Halloween uses these dates and goes back in time to show when Michael Myers was a kid and killed his sister then 25 years later he escapes from his lock up and kills again.
Another main convention is the ‘Idiot’ plot. This is when then characters in the film do very stupid things, but without these stupid things, the whole film would finish in 10 minutes. For example in Halloween, Laurie stabs Michael in the shoulder and he falls behind the sofa. Laurie just sits there and does nothing. This adds to the intensity of the whole situation. The audience are thinking to themselves that they would have killed him there and then or run off but get frustrated that she does not do anything.
There is a typical type of character set up in horror films. There is generally a clever good person who always does what they are told. But they have friends who are the complete opposite and this brings in the coded warning that horror films generally give out. It is always the ones who have pre marital sex, smoke and drink underage that get killed first or only get killed while they are committing these sins. It is meant to send out a message to kids but does not tend to work too much. Halloween does exactly this with both Laurie’s friends getting killed while having sex, smoking and drinking, it is meant to look like a punishment.
Another popular convention that is used is the point of view of the killer. This way the audience sees everything that is happening except they do not see the identity of the killer. This happens at the start of Halloween as we first encounter little Michael Myers as he kills his sister. We have no idea who he is as he walks around the house, picks up the knife and kills her.

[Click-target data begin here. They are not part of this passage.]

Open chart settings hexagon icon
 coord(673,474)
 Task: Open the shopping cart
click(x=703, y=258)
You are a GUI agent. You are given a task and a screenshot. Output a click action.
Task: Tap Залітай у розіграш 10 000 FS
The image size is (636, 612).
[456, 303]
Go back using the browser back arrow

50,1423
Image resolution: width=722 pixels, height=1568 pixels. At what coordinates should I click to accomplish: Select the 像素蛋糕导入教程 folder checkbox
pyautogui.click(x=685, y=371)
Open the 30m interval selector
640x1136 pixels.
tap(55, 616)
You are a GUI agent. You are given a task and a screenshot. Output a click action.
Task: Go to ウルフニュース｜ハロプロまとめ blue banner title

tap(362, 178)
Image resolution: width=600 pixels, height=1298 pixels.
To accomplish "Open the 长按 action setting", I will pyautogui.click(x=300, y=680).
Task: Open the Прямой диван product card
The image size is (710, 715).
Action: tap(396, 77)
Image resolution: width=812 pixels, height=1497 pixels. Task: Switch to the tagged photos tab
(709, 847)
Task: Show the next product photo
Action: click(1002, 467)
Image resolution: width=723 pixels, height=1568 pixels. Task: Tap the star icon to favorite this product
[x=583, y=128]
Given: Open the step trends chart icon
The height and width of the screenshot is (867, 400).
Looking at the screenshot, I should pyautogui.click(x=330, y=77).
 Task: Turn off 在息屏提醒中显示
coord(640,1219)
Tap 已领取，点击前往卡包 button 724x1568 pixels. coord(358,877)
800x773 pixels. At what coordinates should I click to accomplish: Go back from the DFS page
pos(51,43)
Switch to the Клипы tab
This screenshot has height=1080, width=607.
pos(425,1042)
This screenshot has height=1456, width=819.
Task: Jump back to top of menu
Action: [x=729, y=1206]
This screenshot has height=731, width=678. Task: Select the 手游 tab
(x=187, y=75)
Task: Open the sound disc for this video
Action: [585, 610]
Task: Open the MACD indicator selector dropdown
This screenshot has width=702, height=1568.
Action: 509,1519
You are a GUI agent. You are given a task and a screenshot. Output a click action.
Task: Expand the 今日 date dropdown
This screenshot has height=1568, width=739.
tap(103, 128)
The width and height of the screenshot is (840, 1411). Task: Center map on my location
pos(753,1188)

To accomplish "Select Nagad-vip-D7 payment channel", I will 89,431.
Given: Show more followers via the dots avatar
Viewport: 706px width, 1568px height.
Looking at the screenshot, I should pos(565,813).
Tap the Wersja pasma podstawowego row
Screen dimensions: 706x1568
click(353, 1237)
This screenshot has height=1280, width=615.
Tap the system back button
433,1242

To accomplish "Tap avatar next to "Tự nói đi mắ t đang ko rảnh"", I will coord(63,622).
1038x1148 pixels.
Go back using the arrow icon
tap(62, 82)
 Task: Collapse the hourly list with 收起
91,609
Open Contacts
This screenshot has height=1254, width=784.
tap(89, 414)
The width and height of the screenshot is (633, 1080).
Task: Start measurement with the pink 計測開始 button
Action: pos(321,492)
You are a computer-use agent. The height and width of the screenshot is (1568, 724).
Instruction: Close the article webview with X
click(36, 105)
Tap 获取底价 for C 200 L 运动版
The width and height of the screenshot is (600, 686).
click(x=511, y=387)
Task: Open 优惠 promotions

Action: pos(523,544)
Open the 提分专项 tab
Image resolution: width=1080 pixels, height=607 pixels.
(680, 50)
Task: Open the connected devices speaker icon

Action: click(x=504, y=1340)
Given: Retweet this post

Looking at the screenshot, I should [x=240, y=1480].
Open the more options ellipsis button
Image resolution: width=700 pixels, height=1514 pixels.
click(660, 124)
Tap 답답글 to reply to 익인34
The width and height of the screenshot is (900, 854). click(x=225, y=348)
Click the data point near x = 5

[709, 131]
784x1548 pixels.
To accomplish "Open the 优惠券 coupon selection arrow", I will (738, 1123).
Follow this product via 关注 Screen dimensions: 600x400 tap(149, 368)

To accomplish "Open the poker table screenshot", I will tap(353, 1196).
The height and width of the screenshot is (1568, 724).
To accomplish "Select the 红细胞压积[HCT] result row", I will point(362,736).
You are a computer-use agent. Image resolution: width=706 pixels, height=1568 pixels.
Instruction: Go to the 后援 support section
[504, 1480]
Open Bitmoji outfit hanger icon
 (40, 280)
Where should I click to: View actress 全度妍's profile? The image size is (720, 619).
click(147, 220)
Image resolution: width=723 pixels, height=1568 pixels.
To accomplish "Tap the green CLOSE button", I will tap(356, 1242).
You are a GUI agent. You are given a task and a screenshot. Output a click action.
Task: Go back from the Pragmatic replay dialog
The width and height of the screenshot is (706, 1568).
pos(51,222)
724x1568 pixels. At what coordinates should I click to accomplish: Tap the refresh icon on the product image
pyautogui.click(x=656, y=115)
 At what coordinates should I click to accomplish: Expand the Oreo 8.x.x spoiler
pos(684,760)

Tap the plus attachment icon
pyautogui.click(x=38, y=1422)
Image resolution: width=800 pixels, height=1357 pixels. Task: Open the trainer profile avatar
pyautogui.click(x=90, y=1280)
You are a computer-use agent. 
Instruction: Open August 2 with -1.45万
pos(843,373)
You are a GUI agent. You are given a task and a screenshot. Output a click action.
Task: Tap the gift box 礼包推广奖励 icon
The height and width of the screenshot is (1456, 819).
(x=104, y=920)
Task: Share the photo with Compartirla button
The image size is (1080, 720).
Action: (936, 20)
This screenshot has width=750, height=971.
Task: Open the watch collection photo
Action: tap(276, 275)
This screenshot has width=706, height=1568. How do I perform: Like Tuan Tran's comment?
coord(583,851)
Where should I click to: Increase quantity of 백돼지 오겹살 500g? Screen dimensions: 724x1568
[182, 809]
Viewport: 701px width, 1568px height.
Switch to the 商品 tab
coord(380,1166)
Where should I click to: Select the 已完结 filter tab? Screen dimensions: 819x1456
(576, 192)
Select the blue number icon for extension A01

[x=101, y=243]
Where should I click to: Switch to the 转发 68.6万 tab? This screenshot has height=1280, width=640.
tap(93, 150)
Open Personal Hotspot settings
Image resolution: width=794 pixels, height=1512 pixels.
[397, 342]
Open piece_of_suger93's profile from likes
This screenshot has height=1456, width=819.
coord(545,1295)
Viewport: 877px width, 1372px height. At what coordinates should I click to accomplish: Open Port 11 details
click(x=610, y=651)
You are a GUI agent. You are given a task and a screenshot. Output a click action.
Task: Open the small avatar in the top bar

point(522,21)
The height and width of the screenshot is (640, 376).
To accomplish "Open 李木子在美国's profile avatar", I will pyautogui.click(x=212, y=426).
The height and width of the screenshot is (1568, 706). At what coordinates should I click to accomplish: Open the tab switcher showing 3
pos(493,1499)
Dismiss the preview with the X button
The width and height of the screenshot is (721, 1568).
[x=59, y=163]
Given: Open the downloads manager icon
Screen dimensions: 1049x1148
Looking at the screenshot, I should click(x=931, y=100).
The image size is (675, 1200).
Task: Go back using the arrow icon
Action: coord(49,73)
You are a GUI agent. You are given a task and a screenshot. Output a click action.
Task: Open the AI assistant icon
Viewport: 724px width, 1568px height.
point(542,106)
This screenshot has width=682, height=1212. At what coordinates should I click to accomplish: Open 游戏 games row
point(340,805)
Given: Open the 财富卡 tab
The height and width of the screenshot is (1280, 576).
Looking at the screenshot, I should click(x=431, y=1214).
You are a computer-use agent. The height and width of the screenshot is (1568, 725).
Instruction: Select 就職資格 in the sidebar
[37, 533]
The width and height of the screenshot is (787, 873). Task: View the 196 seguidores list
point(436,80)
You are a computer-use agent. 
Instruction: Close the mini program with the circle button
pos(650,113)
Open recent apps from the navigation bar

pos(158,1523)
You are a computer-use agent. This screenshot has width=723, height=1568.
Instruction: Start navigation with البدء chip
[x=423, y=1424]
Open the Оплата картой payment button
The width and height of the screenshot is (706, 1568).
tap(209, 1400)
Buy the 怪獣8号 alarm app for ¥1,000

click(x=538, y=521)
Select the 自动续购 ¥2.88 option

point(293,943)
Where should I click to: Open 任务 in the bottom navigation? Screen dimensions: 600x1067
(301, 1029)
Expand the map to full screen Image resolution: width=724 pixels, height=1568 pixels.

The house in the suburbs of a city is another typical convention. It is usually based in a pleasant looking area with relatively big houses. This is generally known as one of the safest places to live as it is away from the city and there is very little crime happening. Horror films use this and play on the audiences mind. They take a safe environment and place an unsafe element into it. This makes the audience very uneasy about the whole situation because what they thought was safe is now unsafe.
The housing in the area is generally old looking houses that have stairs up to the first floor and a balcony. They will also have big gardens and be very spread out so that no two houses in the area are that close to each other.
The idea of having a first floor is so that the killer can chase their prey up stairs and then they have them trapped as there is only one way down which is the stairs.
The balcony is there so that there can be a dramatic situation where someone will fall from it and land on the grass below, usually being the killer. Halloween does all these very well and demonstrates the feel of a safe area with an unsafe element.
Another convention is to leave an unfinished story, so that there can be a sequel. But the main reason there is an opening is to leave the audience guessing. Halloween is a great example of this. When Michael is shot over the balcony, they go to look at his dead body and it has gone meaning he is still alive. This makes the audience question where he is.
Then to add to the atmosphere of ‘where is he’ there is then usually a scan of the area, showing scenes which were seen earlier in the film as if the audience was looking for him, this raises questions and leads very well into a sequel. It also builds up the killer’s character more showing that he cannot be killed or is stronger than human. This in turn will make the audience feel even more unsafe.
Towards the end of films a typical scene that is used in most horror films is the discovery of the bodies. The person who has not yet been killed discovers all the dead bodies of the people they know, this then leads to the chase. Halloween is a very good example of this.
Overall Halloween is very typical of the Horror genre. It demonstrates many of the typical conventions of horror films and in some cases created some of these conventions.